* WHAT NEEDS TO BE DONE: Return all of the data exactly as given.

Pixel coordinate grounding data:
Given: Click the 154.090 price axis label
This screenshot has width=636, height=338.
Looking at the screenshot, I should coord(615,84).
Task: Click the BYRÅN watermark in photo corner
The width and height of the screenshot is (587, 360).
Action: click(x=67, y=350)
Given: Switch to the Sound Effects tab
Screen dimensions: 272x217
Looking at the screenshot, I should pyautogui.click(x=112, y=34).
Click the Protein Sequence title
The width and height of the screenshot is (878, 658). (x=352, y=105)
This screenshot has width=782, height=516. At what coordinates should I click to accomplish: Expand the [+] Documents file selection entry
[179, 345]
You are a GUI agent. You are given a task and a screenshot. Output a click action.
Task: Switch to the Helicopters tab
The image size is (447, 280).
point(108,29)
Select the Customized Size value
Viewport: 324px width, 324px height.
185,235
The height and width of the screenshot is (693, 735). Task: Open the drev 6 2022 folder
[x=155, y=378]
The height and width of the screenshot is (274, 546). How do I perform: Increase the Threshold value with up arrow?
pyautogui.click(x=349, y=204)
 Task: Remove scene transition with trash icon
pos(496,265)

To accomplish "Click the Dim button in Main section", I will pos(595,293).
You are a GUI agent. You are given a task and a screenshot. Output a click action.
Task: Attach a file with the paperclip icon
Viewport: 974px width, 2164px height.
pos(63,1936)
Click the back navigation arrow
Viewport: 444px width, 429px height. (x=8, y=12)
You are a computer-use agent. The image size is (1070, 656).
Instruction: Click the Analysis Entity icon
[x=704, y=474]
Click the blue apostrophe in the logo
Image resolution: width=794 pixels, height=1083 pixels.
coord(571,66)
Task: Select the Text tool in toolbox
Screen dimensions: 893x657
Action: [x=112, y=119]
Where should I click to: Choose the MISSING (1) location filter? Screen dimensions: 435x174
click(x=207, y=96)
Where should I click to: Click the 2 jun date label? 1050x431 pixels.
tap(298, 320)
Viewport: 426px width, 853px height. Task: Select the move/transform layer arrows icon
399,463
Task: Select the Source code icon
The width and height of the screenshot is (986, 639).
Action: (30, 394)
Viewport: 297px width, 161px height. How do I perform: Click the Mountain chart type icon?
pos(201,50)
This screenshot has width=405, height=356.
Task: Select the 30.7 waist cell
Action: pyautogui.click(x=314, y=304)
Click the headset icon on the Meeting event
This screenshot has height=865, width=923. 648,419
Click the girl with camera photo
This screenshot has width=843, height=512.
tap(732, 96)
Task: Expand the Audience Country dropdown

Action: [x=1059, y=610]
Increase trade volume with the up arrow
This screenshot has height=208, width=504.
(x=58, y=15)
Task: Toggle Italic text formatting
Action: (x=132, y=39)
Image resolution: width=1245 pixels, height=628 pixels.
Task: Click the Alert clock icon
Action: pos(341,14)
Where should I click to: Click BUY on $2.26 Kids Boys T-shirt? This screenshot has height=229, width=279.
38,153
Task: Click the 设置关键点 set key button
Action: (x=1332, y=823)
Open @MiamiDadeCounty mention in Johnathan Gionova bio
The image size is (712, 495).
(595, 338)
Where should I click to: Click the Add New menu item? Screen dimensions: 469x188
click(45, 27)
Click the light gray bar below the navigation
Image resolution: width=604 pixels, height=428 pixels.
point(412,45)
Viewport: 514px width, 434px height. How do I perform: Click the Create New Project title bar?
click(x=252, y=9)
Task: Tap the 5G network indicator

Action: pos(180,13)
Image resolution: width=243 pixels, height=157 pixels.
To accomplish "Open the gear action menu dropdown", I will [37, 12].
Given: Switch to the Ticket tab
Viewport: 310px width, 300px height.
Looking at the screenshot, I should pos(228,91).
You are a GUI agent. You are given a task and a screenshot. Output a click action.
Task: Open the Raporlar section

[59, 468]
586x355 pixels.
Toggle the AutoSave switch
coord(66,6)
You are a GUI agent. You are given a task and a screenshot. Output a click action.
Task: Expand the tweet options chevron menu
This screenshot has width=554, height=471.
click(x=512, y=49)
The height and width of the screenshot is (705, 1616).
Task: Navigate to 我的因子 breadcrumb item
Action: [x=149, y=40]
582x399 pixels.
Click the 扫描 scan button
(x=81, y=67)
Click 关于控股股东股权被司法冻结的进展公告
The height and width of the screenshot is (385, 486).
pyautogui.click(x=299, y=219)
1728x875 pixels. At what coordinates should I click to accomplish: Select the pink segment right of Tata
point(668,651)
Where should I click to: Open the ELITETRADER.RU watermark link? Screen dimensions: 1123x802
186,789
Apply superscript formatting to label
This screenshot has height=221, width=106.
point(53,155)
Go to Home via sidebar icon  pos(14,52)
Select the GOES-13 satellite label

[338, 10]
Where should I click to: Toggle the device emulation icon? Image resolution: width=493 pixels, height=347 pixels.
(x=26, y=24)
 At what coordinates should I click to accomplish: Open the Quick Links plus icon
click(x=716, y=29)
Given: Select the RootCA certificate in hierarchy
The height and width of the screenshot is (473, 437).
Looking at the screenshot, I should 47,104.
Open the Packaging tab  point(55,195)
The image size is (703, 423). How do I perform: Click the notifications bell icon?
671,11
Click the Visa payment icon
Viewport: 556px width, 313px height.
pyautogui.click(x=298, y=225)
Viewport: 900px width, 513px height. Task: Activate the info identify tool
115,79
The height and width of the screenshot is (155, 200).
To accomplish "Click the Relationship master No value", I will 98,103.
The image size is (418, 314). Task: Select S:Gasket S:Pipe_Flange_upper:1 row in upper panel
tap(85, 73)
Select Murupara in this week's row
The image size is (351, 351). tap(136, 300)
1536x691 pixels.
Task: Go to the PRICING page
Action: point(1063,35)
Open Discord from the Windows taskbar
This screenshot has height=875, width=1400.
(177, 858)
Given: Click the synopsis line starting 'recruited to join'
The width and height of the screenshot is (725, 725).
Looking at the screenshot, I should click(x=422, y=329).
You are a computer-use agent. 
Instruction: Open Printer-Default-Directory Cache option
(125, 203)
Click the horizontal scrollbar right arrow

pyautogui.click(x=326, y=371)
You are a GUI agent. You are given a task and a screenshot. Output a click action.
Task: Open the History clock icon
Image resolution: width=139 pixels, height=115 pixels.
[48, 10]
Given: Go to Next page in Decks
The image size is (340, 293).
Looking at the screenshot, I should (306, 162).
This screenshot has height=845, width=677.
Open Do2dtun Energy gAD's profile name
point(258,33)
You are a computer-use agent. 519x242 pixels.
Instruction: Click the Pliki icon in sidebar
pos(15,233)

* COMPLETED TASK:
Given: Click the 154.090 price axis label
This screenshot has width=636, height=338.
Looking at the screenshot, I should coord(615,84).
Task: Click the BYRÅN watermark in photo corner
The width and height of the screenshot is (587, 360).
Action: click(x=67, y=350)
Given: Switch to the Sound Effects tab
Screen dimensions: 272x217
Looking at the screenshot, I should pyautogui.click(x=112, y=34).
Click the Protein Sequence title
The width and height of the screenshot is (878, 658). (x=352, y=105)
This screenshot has width=782, height=516. At what coordinates should I click to accomplish: Expand the [+] Documents file selection entry
[179, 345]
You are a GUI agent. You are given a task and a screenshot. Output a click action.
Task: Switch to the Helicopters tab
The image size is (447, 280).
point(108,29)
Select the Customized Size value
Viewport: 324px width, 324px height.
185,235
The height and width of the screenshot is (693, 735). Task: Open the drev 6 2022 folder
[x=155, y=378]
The height and width of the screenshot is (274, 546). How do I perform: Increase the Threshold value with up arrow?
pyautogui.click(x=349, y=204)
 Task: Remove scene transition with trash icon
pos(496,265)

To accomplish "Click the Dim button in Main section", I will pos(595,293).
You are a GUI agent. You are given a task and a screenshot. Output a click action.
Task: Attach a file with the paperclip icon
Viewport: 974px width, 2164px height.
pos(63,1936)
Click the back navigation arrow
Viewport: 444px width, 429px height. (x=8, y=12)
You are a computer-use agent. The image size is (1070, 656).
Instruction: Click the Analysis Entity icon
[x=704, y=474]
Click the blue apostrophe in the logo
Image resolution: width=794 pixels, height=1083 pixels.
coord(571,66)
Task: Select the Text tool in toolbox
Screen dimensions: 893x657
Action: [x=112, y=119]
Where should I click to: Choose the MISSING (1) location filter? Screen dimensions: 435x174
click(x=207, y=96)
Where should I click to: Click the 2 jun date label? 1050x431 pixels.
tap(298, 320)
Viewport: 426px width, 853px height. Task: Select the move/transform layer arrows icon
399,463
Task: Select the Source code icon
The width and height of the screenshot is (986, 639).
Action: (30, 394)
Viewport: 297px width, 161px height. How do I perform: Click the Mountain chart type icon?
pos(201,50)
This screenshot has width=405, height=356.
Task: Select the 30.7 waist cell
Action: pyautogui.click(x=314, y=304)
Click the headset icon on the Meeting event
This screenshot has height=865, width=923. 648,419
Click the girl with camera photo
This screenshot has width=843, height=512.
tap(732, 96)
Task: Expand the Audience Country dropdown

Action: [x=1059, y=610]
Increase trade volume with the up arrow
This screenshot has height=208, width=504.
(x=58, y=15)
Task: Toggle Italic text formatting
Action: (x=132, y=39)
Image resolution: width=1245 pixels, height=628 pixels.
Task: Click the Alert clock icon
Action: pos(341,14)
Where should I click to: Click BUY on $2.26 Kids Boys T-shirt? This screenshot has height=229, width=279.
38,153
Task: Click the 设置关键点 set key button
Action: (x=1332, y=823)
Open @MiamiDadeCounty mention in Johnathan Gionova bio
The image size is (712, 495).
(595, 338)
Where should I click to: Click the Add New menu item? Screen dimensions: 469x188
click(45, 27)
Click the light gray bar below the navigation
Image resolution: width=604 pixels, height=428 pixels.
point(412,45)
Viewport: 514px width, 434px height. How do I perform: Click the Create New Project title bar?
click(x=252, y=9)
Task: Tap the 5G network indicator

Action: pos(180,13)
Image resolution: width=243 pixels, height=157 pixels.
To accomplish "Open the gear action menu dropdown", I will [37, 12].
Given: Switch to the Ticket tab
Viewport: 310px width, 300px height.
Looking at the screenshot, I should pos(228,91).
You are a GUI agent. You are given a task and a screenshot. Output a click action.
Task: Open the Raporlar section

[59, 468]
586x355 pixels.
Toggle the AutoSave switch
coord(66,6)
You are a GUI agent. You are given a task and a screenshot. Output a click action.
Task: Expand the tweet options chevron menu
This screenshot has width=554, height=471.
click(x=512, y=49)
The height and width of the screenshot is (705, 1616).
Task: Navigate to 我的因子 breadcrumb item
Action: [x=149, y=40]
582x399 pixels.
Click the 扫描 scan button
(x=81, y=67)
Click 关于控股股东股权被司法冻结的进展公告
The height and width of the screenshot is (385, 486).
pyautogui.click(x=299, y=219)
1728x875 pixels. At what coordinates should I click to accomplish: Select the pink segment right of Tata
point(668,651)
Where should I click to: Open the ELITETRADER.RU watermark link? Screen dimensions: 1123x802
186,789
Apply superscript formatting to label
This screenshot has height=221, width=106.
point(53,155)
Go to Home via sidebar icon  pos(14,52)
Select the GOES-13 satellite label

[338, 10]
Where should I click to: Toggle the device emulation icon? Image resolution: width=493 pixels, height=347 pixels.
(x=26, y=24)
 At what coordinates should I click to accomplish: Open the Quick Links plus icon
click(x=716, y=29)
Given: Select the RootCA certificate in hierarchy
The height and width of the screenshot is (473, 437).
Looking at the screenshot, I should 47,104.
Open the Packaging tab  point(55,195)
The image size is (703, 423). How do I perform: Click the notifications bell icon?
671,11
Click the Visa payment icon
Viewport: 556px width, 313px height.
pyautogui.click(x=298, y=225)
Viewport: 900px width, 513px height. Task: Activate the info identify tool
115,79
The height and width of the screenshot is (155, 200).
To accomplish "Click the Relationship master No value", I will 98,103.
The image size is (418, 314). Task: Select S:Gasket S:Pipe_Flange_upper:1 row in upper panel
tap(85, 73)
Select Murupara in this week's row
The image size is (351, 351). tap(136, 300)
1536x691 pixels.
Task: Go to the PRICING page
Action: point(1063,35)
Open Discord from the Windows taskbar
This screenshot has height=875, width=1400.
(177, 858)
Given: Click the synopsis line starting 'recruited to join'
The width and height of the screenshot is (725, 725).
Looking at the screenshot, I should click(x=422, y=329).
You are a computer-use agent. 
Instruction: Open Printer-Default-Directory Cache option
(125, 203)
Click the horizontal scrollbar right arrow

pyautogui.click(x=326, y=371)
You are a GUI agent. You are given a task and a screenshot. Output a click action.
Task: Open the History clock icon
Image resolution: width=139 pixels, height=115 pixels.
[48, 10]
Given: Go to Next page in Decks
The image size is (340, 293).
Looking at the screenshot, I should (306, 162).
This screenshot has height=845, width=677.
Open Do2dtun Energy gAD's profile name
point(258,33)
You are a computer-use agent. 519x242 pixels.
Instruction: Click the Pliki icon in sidebar
pos(15,233)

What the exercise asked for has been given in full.